When I first received The Richard Swift Collection Vol. 1 in the mail, I was a little pissed to find that it was a double CD. I got places to go, people to see. I’m important around here, people know me. I just simply don’t have time to listen to two CDs and only get one beautifully written review out of it. I’m that busy. Then I looked up at the post-it note I have on my desk that said “Note to self: world does not revolve around you” and I remembered that people don’t put out albums at my convenience but rather to satisfy their own musical urges. Then I wasn’t so upset with Richard Swift anymore.
The Richard Swift Collection really makes more sense as two CDs in the first place. Although, both could conceivably fit on one disc, both are truly two separate entities, in this case, literally. The Novelist was Swift’s full-length debut and Walking Without Effort is the follow-up. Both were released previously as separate discs on Velvet Blue Recordings but the higher-ups at Secretly Canadian had the good sense to combine the two efforts and out comes The Richard Swift Collection.
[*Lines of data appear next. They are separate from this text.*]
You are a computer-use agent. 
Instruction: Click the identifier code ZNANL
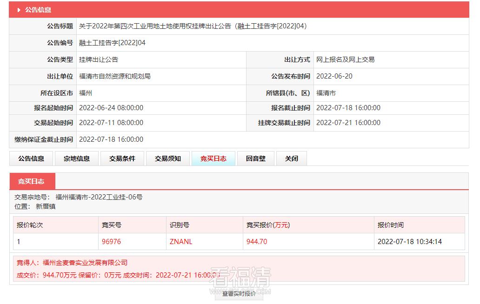tap(181, 242)
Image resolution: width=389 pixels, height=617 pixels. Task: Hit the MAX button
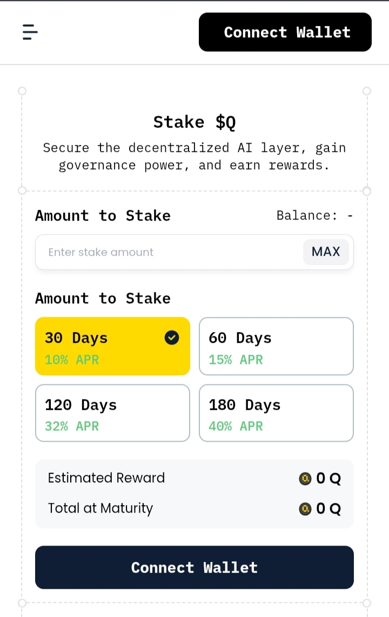tap(326, 252)
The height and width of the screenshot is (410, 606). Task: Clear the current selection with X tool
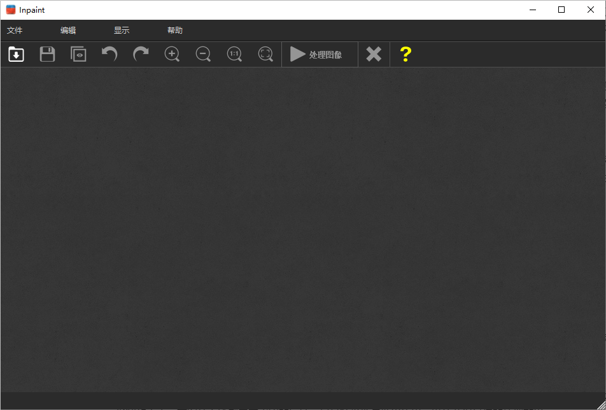pos(373,54)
If both albums were on one disc, it would be much easier to criticize. I could say something akin to “The Collection isn’t focused and seems to switch genres midway through leaving the listener confused blah blah blah.” But I can’t do that. Damn you Richard Swift for making this harder for me. Both The Novelist and Walking Without Effort start off with a short introductory song and then go on from there but that’s essentially where the similarities end.
The Novelist takes a little getting used to and is the less immediately accessible of the two discs. But once you get into it, you’re really into it. Swift creates this world where any musician after the Beach Boys decided not to pick up their respective instruments, and instead of critics constantly talking about how much a band sounds like Joy Division or Gang of Four, they instead go on about how every new band is just another Van Dyke Parks clone. It’s a truly wonderful world.
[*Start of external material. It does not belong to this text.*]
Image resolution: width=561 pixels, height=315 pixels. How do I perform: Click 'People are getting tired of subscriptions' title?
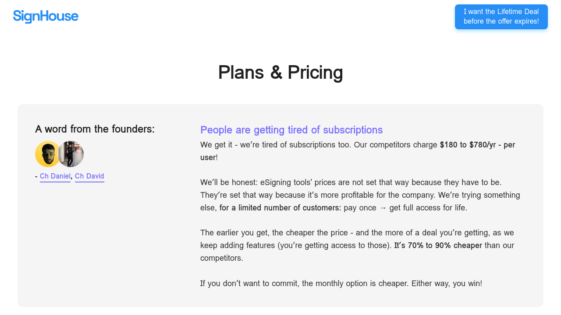291,130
Swift is able to achieve a sadness that a lot of other artists cannot attain because of his use of untapped genres. While sometimes you’d wish he would just cut out the “recording an album that sounds this fuzzy actually costs a lot of money” motif, it gives a warmer feel to the record, almost ragtime-y in scope. The Novelist‘s best song, “Looking Back, I Should Have Been Home More,” feels like it should have been sung in a smoky speakeasy, where lonely men are on the prowl for lonelier women and when you walk outside, you are surprised at how sunny it actually is. Swift ends the song, asking melancholically, “Remember when you loved me babe?” You truly believe that this man wants to know.
Walking Without Effort is the more typical of the two albums but is much more inviting and the introduction belies this aesthetic. Instead of the the canned strings and horns of “Foreward” (sic), “Walking Without Effort” is of dreamier, more modern sounding stock. There’s an Andrew Bird buoyancy to Walking Without Effort but without the technological wizardry. Or the whistling. Swift inhabits the sunny L.A. of Randy Newman, as his press release is desperate for the world to be cognizant of, but his
L.A. is not without it’s fair share of smog.
Swift is backed by a barrage of strings and horns on almost every song but he still keeps his vocals front and center and the instrumentation never overpowers him. But despite the strings and horns and organs and what have you, both The Novelist and Walking Without Effort are understated affairs. “Mexico (1977)” and “Losing Sleep” are the least restrained songs on Walking Without Effort but Swift keeps them simple and they never get too big for their own britches. “Not Wasting Time” is the only song to border on annoying piano balladry but Swift cuts it off before long.
On “Losing Sleep,” Swift sings, “So come on love / I’ll sing you a song about how I drove to LA / With my head full of gray.” And while this lyric may seem ambiguous without hearing the record first, it makes total sense afterward. The Richard Swift Collection allows you into this world of gray, and afterwards you may not want to leave.